Sulinski is working with Matthew Rodrigue of Wilton, Maine, who is
providing advising and consulting services to the company. Rodrigue was
the nation's top electrical engineering student in 2004. For the past
year, the pair has collaborated to take CERC from the drawing board to
the boardroom.
Early
on, Sulinski also had assistance developing CERC's business plan from
his brother, James, and from University of Maine student Brigham
McNaughton.
Benchmarks of their success include winning two major business plan
competitions: in March, a $25,000 prize — $10,000 cash and $15,000 in
legal consulting and other services — from the Center for
Entrepreneurship at the University of Southern Maine School of Business;
and last December, $5,000 in the Canadian Imperial Bank of Commerce
Business Plan Competition.
In
the spring, the new company also received a $5,000 seed grant from the
Maine-based Libra Future Fund.
This
past summer, CERC was invited by Fortune magazine to enter its national
business plan competition to vie for the top prize of $35,000.
With
investor funding, Sulinski hopes after Jan. 1 to beta test the company's
first product, Heat-Safe, a wireless device to improve the efficiency of
home heating oil delivery. A patent application is in the works. Enercon
Technologies in Gray, Maine, will prototype the device.
And,
oh yeah, the two entrepreneurs still have college courses to take.

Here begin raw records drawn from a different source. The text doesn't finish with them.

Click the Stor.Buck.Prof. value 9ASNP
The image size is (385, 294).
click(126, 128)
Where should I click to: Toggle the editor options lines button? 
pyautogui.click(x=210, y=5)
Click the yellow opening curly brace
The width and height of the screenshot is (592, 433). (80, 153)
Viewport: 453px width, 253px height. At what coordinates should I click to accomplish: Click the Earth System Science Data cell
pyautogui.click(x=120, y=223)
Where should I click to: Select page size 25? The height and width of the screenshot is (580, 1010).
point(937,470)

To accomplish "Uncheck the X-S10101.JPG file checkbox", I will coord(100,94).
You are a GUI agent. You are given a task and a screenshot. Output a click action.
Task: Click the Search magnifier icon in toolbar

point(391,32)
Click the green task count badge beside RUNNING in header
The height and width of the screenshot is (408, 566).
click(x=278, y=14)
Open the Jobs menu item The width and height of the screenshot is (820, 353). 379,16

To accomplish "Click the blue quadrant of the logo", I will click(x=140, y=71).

Sulinski, a UMaine senior, will graduate in December with an
undergraduate degree in financial economics. Rodrigue, a 2004 UMaine
graduate and, most recently, an engineer team leader at Woodard & Curran
Inc., a consulting and operations firm, begins his first semester at
Harvard Business School this fall.
"Heat-Safe will be our first product, but I don't expect it to be the
last," says Sulinski. "We'll be doing research on other devices, but
just now, we're working with oil industry efficiencies that have a
bearing in Maine. We're planning to sell our product throughout the
Northeast and Midwest."
Sulinski, whose family is in the heating oil business, had the idea for
Heat-Safe. He developed the invention with the help of Rodrigue and the
expertise of Target Technology Center and UMaine's Office of Research
and Economic Development.
"What
made this idea successful so far has been hard work and the generosity
of people at the university, Target, the Maine Patent Program and all of
our outside counsel who want to help out," Sulinski says.
But
the bedrock of Sulinski's entrepreneurial nature comes from his father.
"He worked 15-hour days, but he enjoyed it and has something to show for
it," says Sulinski, who was 13 when he started doing accounting work for
the family business.
"The
first thing I learned from my father, who built his business over 16
years into a fair-size company, is that anything is possible."